While I currently live in Los Angeles, make no mistake, I always have and always will call Severna Park my home. You never forget the places that help shape your life and inspire your passions. That was Severna Park High School for me. I can think of no better place to be educated, meet so many wonderful people, and be offered so many incredible opportunities to grow. So when I heard that my home was dealing with an unbelievable amount of loss, I knew that I had to take action.
So, in the summer of 2009, a group of locals, including staff at the high school, and I gathered to address the growing rate of teen suicide in the neighborhood. With the help of over 400 volunteers and generous donors the EMPTY SEAT PSA was born. It was born of a community doing everything they could to deal with their loss and prove that Severna Park isn’t just a series of buildings or a collection of zip codes. No! It is a group of people who love and care for each other, even if it isn’t always apparent, and can offer the support that anyone needs to get through their days. Even if it is one day at a time.
I hate that there is good reason for me to share my EMPTY SEAT PSA again; it seems like it was only just a short while ago that Severna Park experienced such an unfortunate tragedy. Yet, sharing this video and talking about preventing teen suicide isn’t enough.
The video calls for action, very difficult action. The video tells students to stand up and fight teen suicide by recognizing the signs on the faces of their friends and family. It isn’t an easy task, especially during the teenage years where sticking your neck out, challenging a friend, and revealing your emotions is often interpreted as weakness and potentially socially ostracizing.

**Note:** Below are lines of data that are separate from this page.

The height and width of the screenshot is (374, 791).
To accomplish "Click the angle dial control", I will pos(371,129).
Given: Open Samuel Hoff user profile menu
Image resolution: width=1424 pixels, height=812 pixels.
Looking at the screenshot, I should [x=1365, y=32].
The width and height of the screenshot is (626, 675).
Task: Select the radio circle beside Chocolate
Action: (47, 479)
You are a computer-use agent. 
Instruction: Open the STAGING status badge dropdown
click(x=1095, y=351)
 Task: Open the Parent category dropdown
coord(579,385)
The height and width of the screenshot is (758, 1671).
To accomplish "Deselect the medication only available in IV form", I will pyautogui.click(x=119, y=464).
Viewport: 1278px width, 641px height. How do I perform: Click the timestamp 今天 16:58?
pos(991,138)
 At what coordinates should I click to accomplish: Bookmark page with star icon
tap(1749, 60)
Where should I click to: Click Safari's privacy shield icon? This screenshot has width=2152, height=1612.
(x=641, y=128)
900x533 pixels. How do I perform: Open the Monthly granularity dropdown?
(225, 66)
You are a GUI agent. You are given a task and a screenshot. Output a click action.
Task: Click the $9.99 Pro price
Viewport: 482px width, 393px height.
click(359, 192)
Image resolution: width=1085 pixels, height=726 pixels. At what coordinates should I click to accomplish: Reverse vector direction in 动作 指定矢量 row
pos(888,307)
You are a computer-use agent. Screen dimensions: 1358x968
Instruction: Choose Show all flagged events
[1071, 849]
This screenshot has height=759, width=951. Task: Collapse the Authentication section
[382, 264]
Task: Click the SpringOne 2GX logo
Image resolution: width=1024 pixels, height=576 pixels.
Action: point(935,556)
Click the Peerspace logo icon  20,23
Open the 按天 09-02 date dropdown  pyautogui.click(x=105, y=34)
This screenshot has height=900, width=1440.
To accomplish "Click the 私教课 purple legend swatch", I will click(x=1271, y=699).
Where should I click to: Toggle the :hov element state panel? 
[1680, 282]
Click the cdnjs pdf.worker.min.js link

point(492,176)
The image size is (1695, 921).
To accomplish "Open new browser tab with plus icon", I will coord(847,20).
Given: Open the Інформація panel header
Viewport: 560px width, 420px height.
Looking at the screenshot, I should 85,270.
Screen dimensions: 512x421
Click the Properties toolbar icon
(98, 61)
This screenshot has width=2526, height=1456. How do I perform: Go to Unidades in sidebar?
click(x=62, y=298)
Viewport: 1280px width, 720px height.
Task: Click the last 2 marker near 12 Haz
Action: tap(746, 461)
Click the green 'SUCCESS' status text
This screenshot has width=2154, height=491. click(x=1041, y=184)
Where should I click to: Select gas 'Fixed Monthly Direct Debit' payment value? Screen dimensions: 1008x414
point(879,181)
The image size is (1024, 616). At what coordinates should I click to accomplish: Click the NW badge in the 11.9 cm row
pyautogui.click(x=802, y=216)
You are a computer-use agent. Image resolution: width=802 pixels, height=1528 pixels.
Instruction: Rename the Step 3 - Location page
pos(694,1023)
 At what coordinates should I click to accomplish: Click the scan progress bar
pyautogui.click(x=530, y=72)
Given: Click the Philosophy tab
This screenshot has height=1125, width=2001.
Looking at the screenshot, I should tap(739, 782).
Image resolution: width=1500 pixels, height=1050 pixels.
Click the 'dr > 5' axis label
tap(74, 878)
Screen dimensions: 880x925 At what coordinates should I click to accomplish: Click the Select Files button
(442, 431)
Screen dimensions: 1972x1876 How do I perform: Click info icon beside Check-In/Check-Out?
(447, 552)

That’s why its not only dependent on our youth to stay vigilant but also on the adults in the community to continually open a conversation about mental health and recognize their role in it. If a community could come together to make such a beautiful movie, I was hardly alone in this endeavor, than surely a community can come together to fill every household with meaningful and difficult conversations about mental health, that means laying our emotions bare and risking the perceived consequences of doing so.
So many people come to me and express that they are moved by the beauty in the filmmaking of the EMPTY SEAT PSA, but it isn’t the filmmaking that is beautiful. It is the community. All those caring faces, bound together by their love of Severna Park and the people in it. That’s what’s at stake and I know that all we need to do is recognize and fight for that beauty and perhaps these dark times could be lifted. The EMPTY SEAT PSA is a call to action. Always remember:
“It’s better to lose a friendship than a friend.”